Further, cap and trade has formidable drawbacks. First, it is very difficult to estimate the economic costs and environmental effects of a cap-and-trade system. Second, again contrary to the conventional wisdom, such a system in the United States would probably not work well on a global basis .

Current cap-and-trade system designs use a “safety valve” (or ceiling on the price of an allowance) to limit the economic costs of the program. Such a safety valve establishes a maximum allowance price per ton of emissions. At this price, say $7 per ton of carbon dioxide, a company could buy an unlimited number of additional allowances (or permits to emit) rather than incur the costs of reducing emissions. The lower the safety valve, the higher total emissions would be, and vice versa. Unfortunately, it is extremely difficult to predict either the market price of allowances associated with a limit on total emissions or the total emissions that would result from the “safety valve” price. The problem is simply too complex. We don’t know enough yet and will not for many years.

In 2004, the bipartisan National Commission on Energy Policy proposed a safety valve of $7 per ton of carbon dioxide, apparently believing that this low level was politically acceptable and that it could be raised over time.8 However, this price would not result in meaningful emissions reductions. To stabilize global emissions at current levels by 2050, technologies must be employed to remove at least 85% of the CO2 emissions from new coal-fired power plants.9 This technology costs about $25 per ton of CO2, more than three times the proposed safety valve.10

Also, to stabilize global CO2 emissions by 2050, major efficiency gains would be required in transportation, buildings, and industry. Absent other policies, the allowance price might have to be still higher than $25 per ton to achieve these efficiency gains. This is because purchase decisions of efficiency in these sectors are made as if the financing costs (i.e., the interest on the debt and the required returns on the equity used to make the purchase) are very high. The so-called “behavioral” financing costs—the amount of additional money that people think they have to pay each year in order to buy a more efficient refrigerator or automobile—exceed the actual financing costs.11 In the case of a hypothetical purchase of an automobile that is 50% more efficient in fuel use but costs $1,000 more, the average consumer would only be persuaded to buy the more efficient auto if the value of an allowance (or the tax) were $135 per ton of CO2 (in this example), due to the effect of behavior financing costs.12

A $7 per ton price cap (as proposed by the bipartisan National Commission on Energy Policy) would result in no CO2 control on new coal-fired power plants and inadequate efficiency gains. Our solution for one of the major issues of our time would be much ado about nothing.

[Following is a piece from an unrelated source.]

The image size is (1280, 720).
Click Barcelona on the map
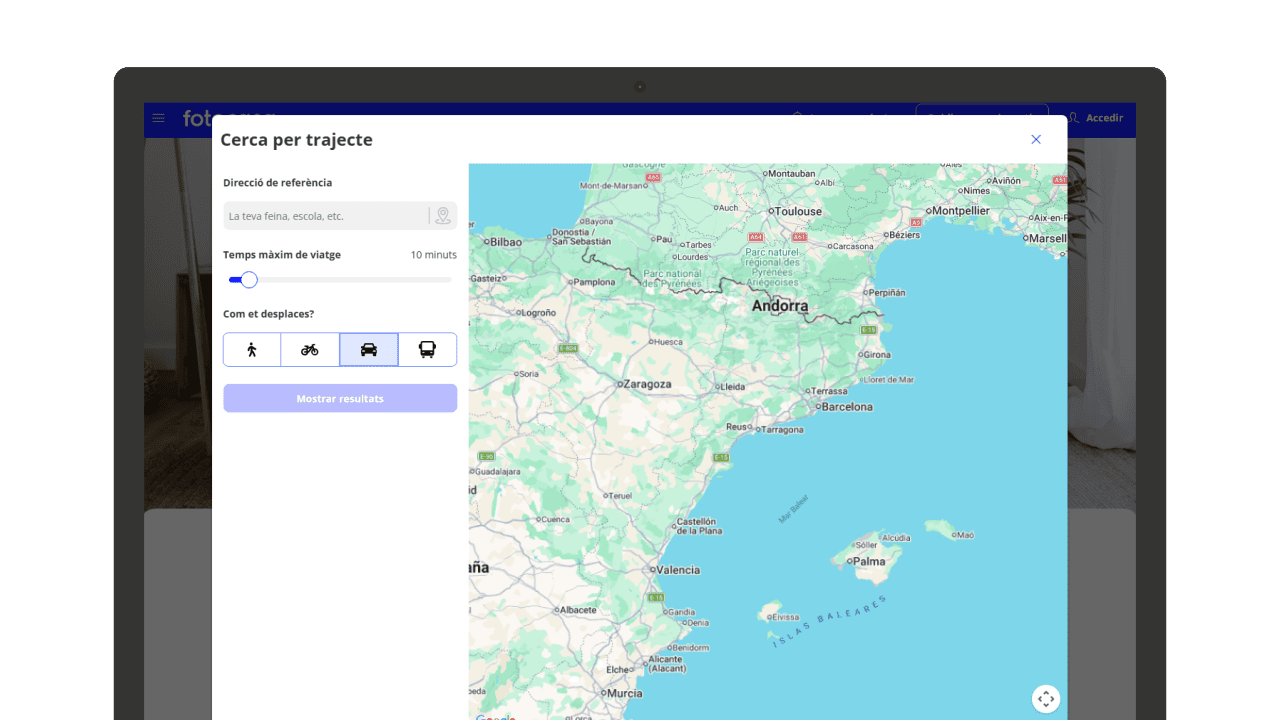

A national cap-and-trade system would not, contrary to popular belief, interface well with similar global systems, such as Kyoto. The Kyoto protocol is not going well in Europe, where the Kyoto goals will probably not be met. These countries are accustomed to working with each other in the European Union, and the required institutions already exist. Nevertheless, Europe is having great difficulty in designing and implementing a workable program.13 This does not bode well for the rest of the world, where countries are not used to working together and the required institutions do not exist. “It is highly unlikely that anything approximating the rigor of the US system can be devised to control climate change worldwide,” writes Ruth Greenspan Bell in Foreign Affairs. “Even if a more rigorous compliance regime could be instituted, obtaining accurate measurements of actual emissions would be difficult.”

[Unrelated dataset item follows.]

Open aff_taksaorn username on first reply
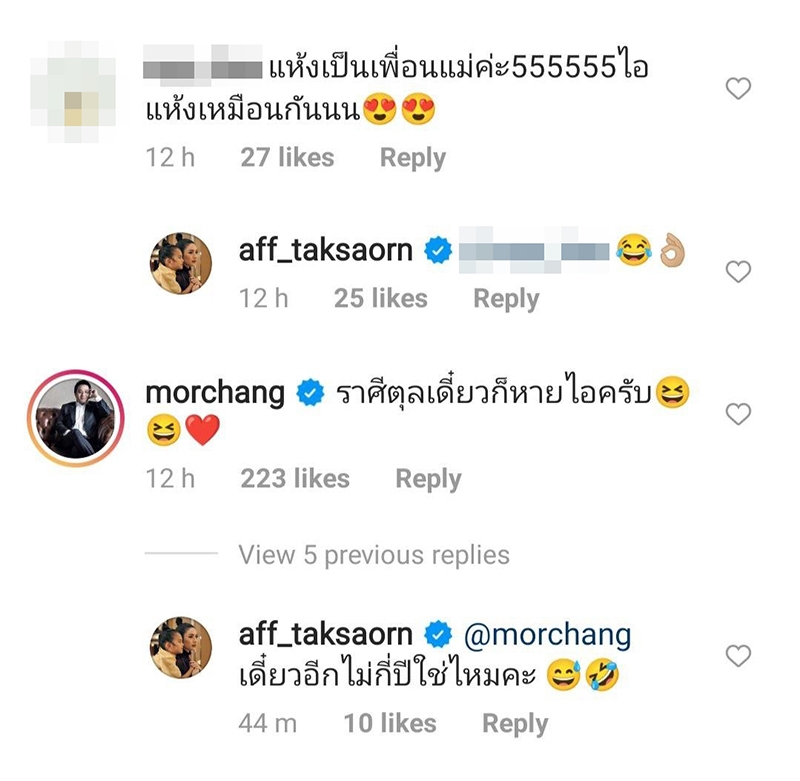pyautogui.click(x=326, y=250)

Also, a cap-and-trade system would invite and support additional corruption by giving countries the opportunity to misuse the enormous value of allowances—globally, over $1 trillion per year (about $35 per ton times over 30 billion tons per year). The leaders of these countries could sell “excess” allowances even if they were not really excess.

In short, we need a better approach that is less risky to our economy, more likely to be effective in stabilizing GHGs, and easier to implement on a global basis. A better approach would rely on performance standards for new sources.

The “Problem” with Performance Standards

Performance standards have been out of favor as not “market based.” However, we have already seen that cap and trade is not a pure market-based approach, since it requires a great deal of government involvement. Further, there is a very large market-based element in an approach that relies on performance standards. Performance standards set the goal and create the market for new technologies. The market participants then figure out how to best serve this market. Just as with cap and trade, the market finds the most cost-effective options. Performance standards do not specify what the technologies should be. But performance standards can and should be technology-forcing and thereby drive the sort of technological innovation that the global warming problem demands. They create the market for new technologies. The market participants develop, select, and perfect the new technologies.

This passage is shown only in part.